_Problem requirements:_
From the data below, quote word for word everything from the line containing "Image resolution: width=1092" through the line containing "click(x=916, y=686)". Omit any pictures from your answer.

_Extracted records:_
──────
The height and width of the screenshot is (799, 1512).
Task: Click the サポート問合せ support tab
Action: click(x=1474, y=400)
──────
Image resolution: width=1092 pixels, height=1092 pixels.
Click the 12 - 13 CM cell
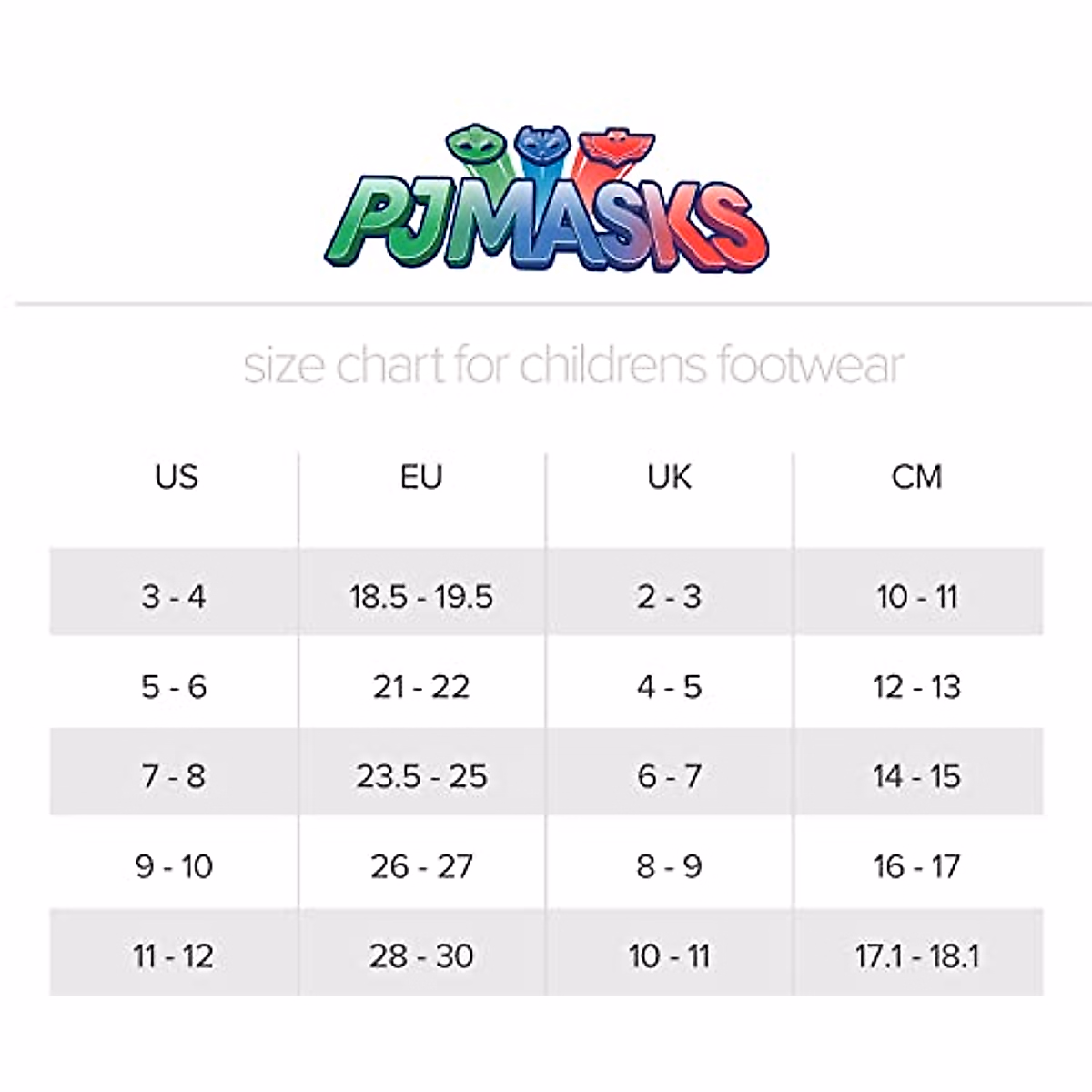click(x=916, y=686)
──────
_Written answer:_
Image resolution: width=1092 pixels, height=1092 pixels.
Click the 12 - 13 CM cell
click(x=916, y=686)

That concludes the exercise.